I just clicked the buton to rebuild the images.

Check the database again the dups were gone.

Issued the ALTER TABLE by hand and everyting is now happy.

I'm wondering if this could have happened because of a race condition with two requests trying to building the images at the same time.

joachim’s picture

Title: Error on Database Updates for 6100 when upgrading to Beta3 » Error on Database Updates for 6100 when upgrading to Beta3: 'duplicate entry' for primary key
Status: Postponed (maintainer needs more info) » Active

Aha!
So if we rebuilt all images before that upgrade, or told people to do that, then we'd be okay...
that's valuable information!

So the options are:
a.
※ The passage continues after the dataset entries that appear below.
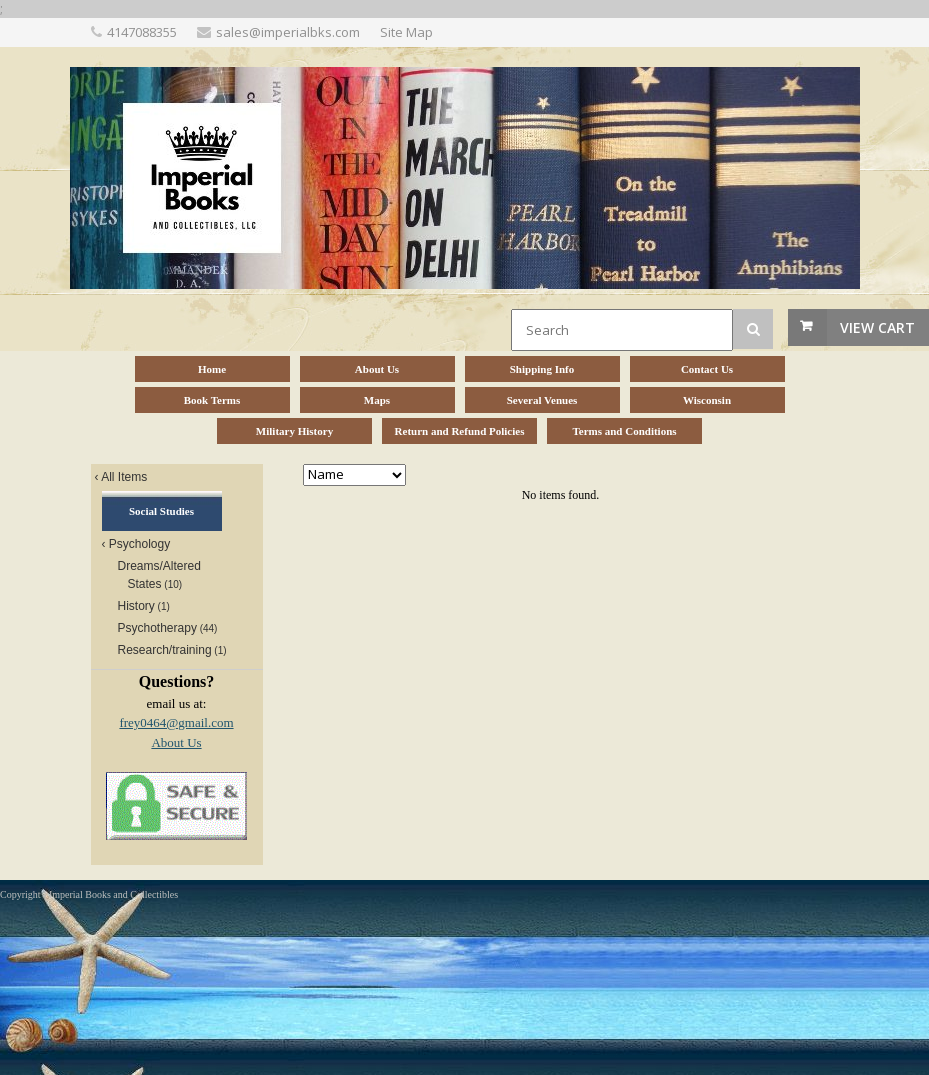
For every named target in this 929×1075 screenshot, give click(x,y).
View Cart (877, 327)
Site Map (406, 32)
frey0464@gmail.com (176, 722)
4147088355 (142, 32)
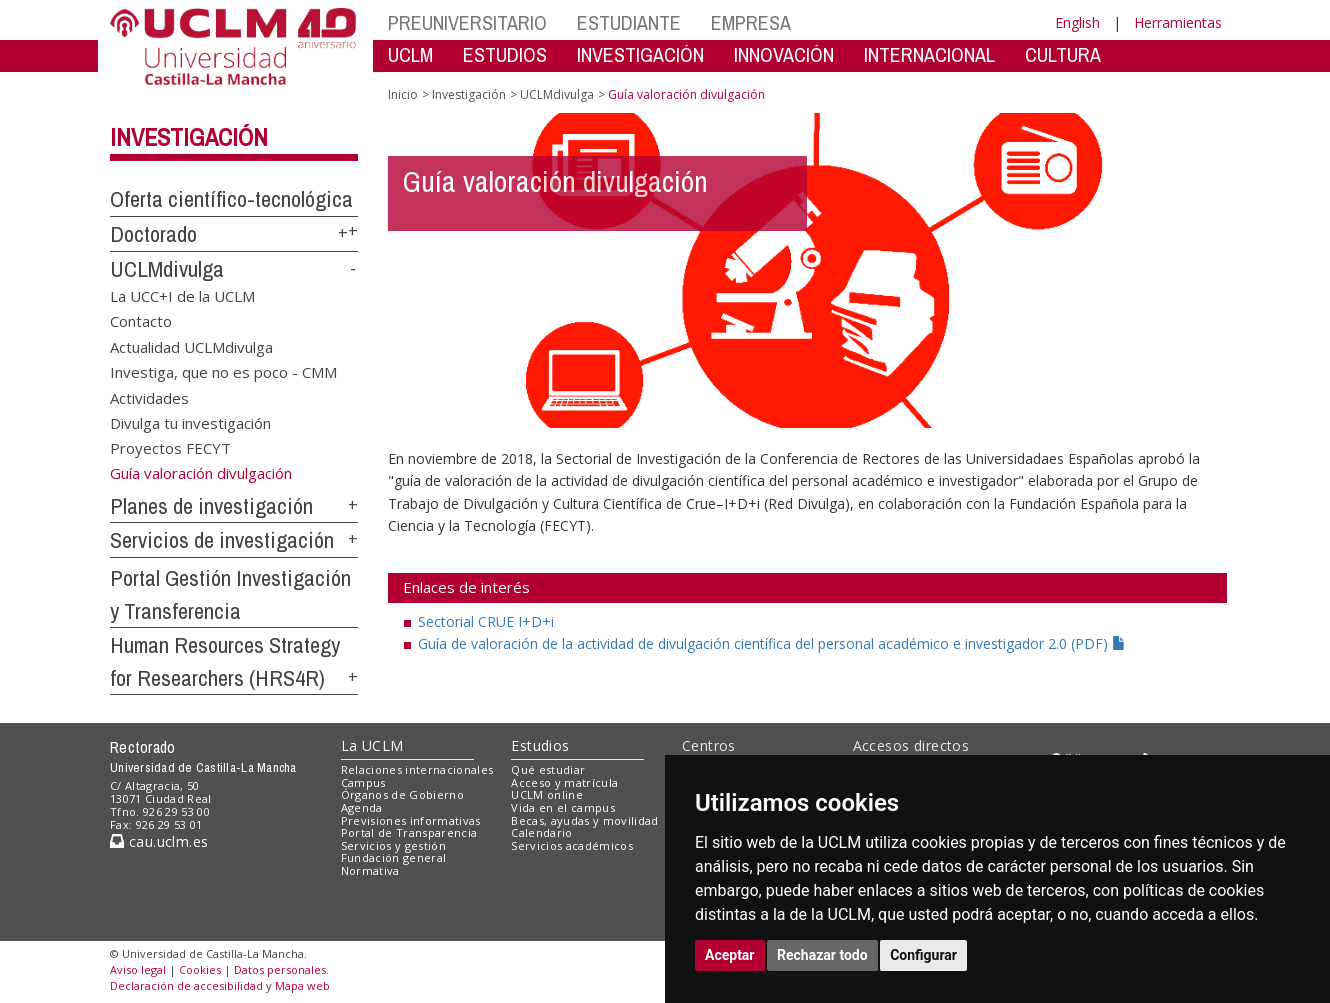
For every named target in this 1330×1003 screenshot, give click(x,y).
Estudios (540, 745)
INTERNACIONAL (929, 54)
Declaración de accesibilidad (186, 985)
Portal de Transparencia (409, 832)
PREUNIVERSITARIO (467, 22)
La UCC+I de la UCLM (182, 295)
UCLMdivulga (167, 269)
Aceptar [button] (730, 955)
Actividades (149, 397)
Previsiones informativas (411, 820)
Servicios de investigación (222, 540)
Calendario (541, 832)
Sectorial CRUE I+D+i (486, 621)
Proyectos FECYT (170, 448)
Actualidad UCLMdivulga (191, 346)
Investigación (189, 137)
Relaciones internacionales (417, 769)
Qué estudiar (548, 769)
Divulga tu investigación (190, 422)
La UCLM (372, 745)
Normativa (370, 870)
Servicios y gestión (393, 845)
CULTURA (1063, 54)
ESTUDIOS (505, 54)
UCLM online (547, 794)
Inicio (403, 94)
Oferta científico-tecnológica (231, 199)
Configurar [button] (923, 955)
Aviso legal (138, 969)
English (1077, 22)
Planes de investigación (211, 506)
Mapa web (302, 985)
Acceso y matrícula (564, 782)
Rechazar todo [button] (822, 955)
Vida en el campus (563, 807)
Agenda (362, 807)
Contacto (141, 321)
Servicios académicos (572, 845)
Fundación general (394, 857)
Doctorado (153, 234)
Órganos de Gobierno (402, 794)
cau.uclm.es (159, 841)
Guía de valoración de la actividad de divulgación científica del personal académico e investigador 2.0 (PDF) (772, 643)
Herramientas (1178, 22)
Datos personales (280, 969)
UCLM (410, 54)
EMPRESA (751, 22)
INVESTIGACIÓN (640, 54)
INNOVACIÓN (784, 54)
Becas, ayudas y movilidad (584, 820)
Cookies (200, 969)
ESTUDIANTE (629, 22)
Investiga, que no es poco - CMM (223, 372)
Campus (363, 782)
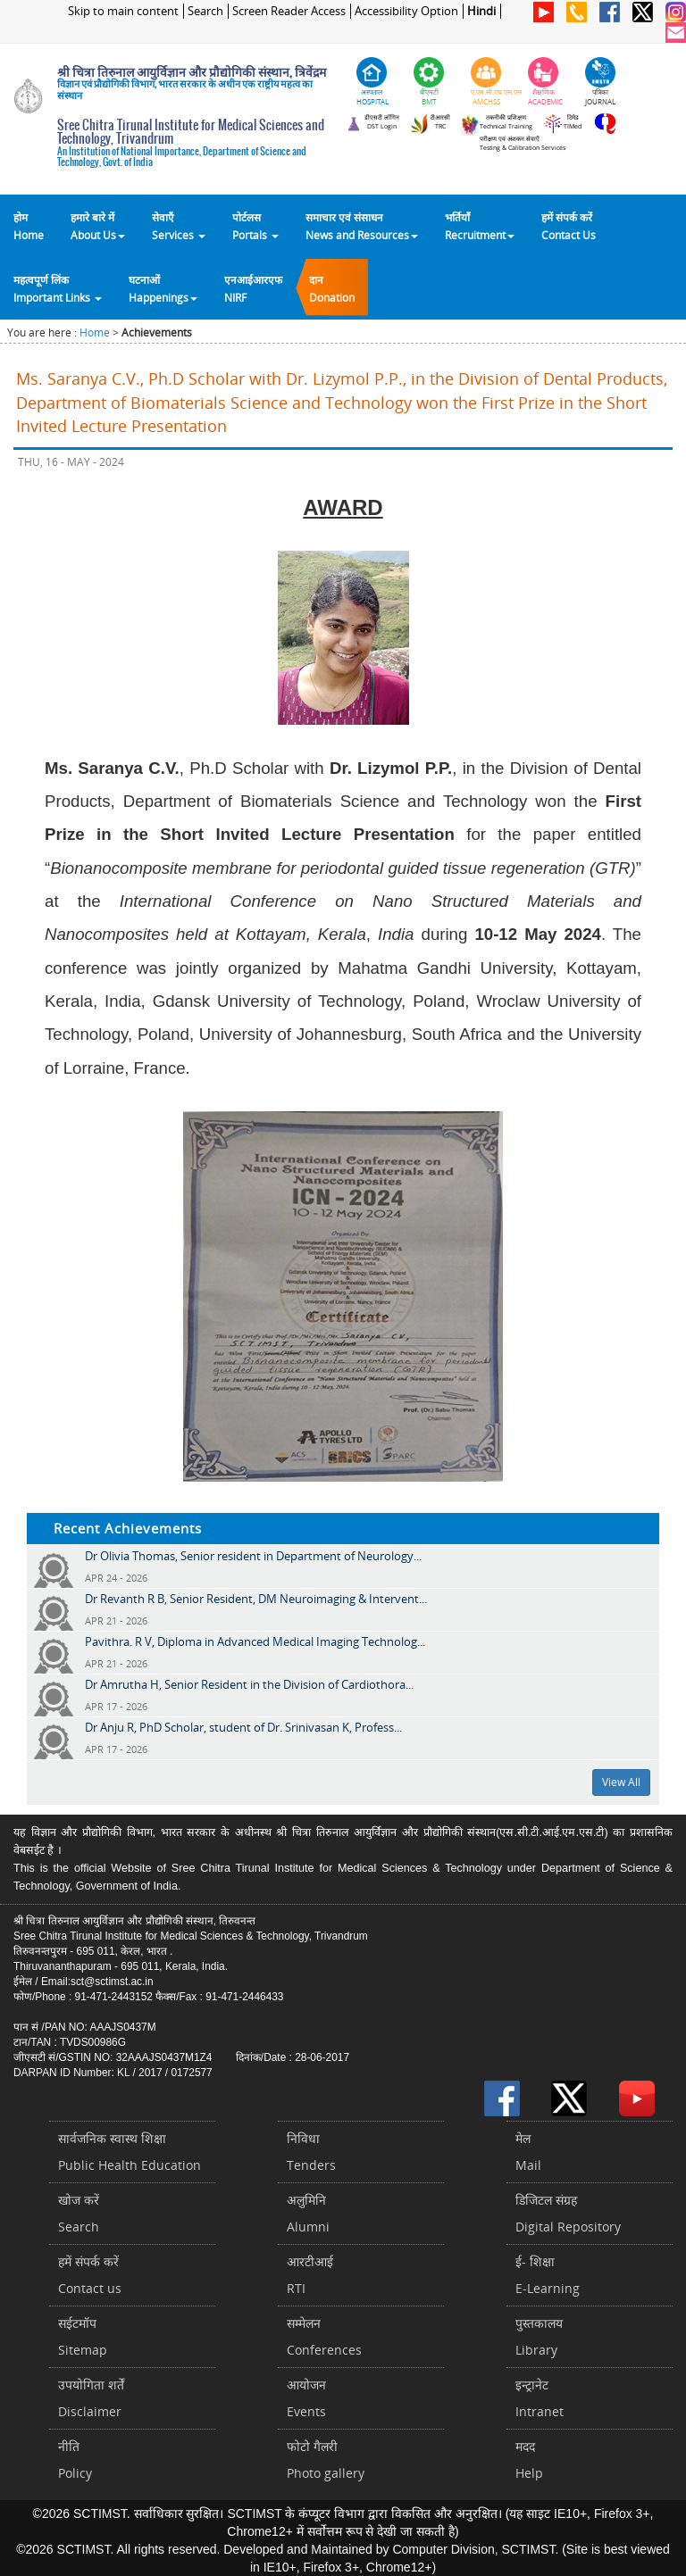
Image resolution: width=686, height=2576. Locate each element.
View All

Just tell people to rebuilt all images before this upgrade
b. rebuild all derivatives as part of 6100 (would require a batch within a batch, is that possible?)
c. rebuild just the bad ones (how do we detect them? would still perhaps require a sub-batch to make sure large sites don't time out on the operation?)
d. clean up the duplicates by hand with SQL

As for the matter of what causes the duplicate rows to get there in the first place -- I think jriedel is right, it's some sort of race condition.
It's not top priority to fix it though: this system will no longer exist for D7, the duplicates don't harm normal site operation, and the flow around calling a derivative rebuild is spaghetti.
If someone has a sudden insight into what's causing it then great, otherwise, let's not lose sleep over it -- I reckon we should focus on making the upgrade error go away.

jriedel’s picture

@joachim

Thinking about it a bit, I have good idea how I happened to get the duplicates.

On the front page of the site I have a custom block that provides a random image out of a few selected galleries.

The image I had trouble with was part of a batch that was put on the site with Image Import. I suspect that as I imported the images then went to the gallery to check them out, someone hitting the front page of the site caused the derivative to be created as I was doing the same thing in the gallery.

As to the a - d options.

a, on a large site, yuck.
b, on a large site, just as bad as a.
c, Least amount of trouble. Maybe just give people a list of those nid and have them go to each image and do a rebuild. Should be a something like SELECT COUNT(image_size), image_size, nid from image group by nid, image_size having count(image_size) > 1;
d, Leaves files from derivative images hanging around and no way to get rid of them later. Also no good way to tell wihich row should be deleted.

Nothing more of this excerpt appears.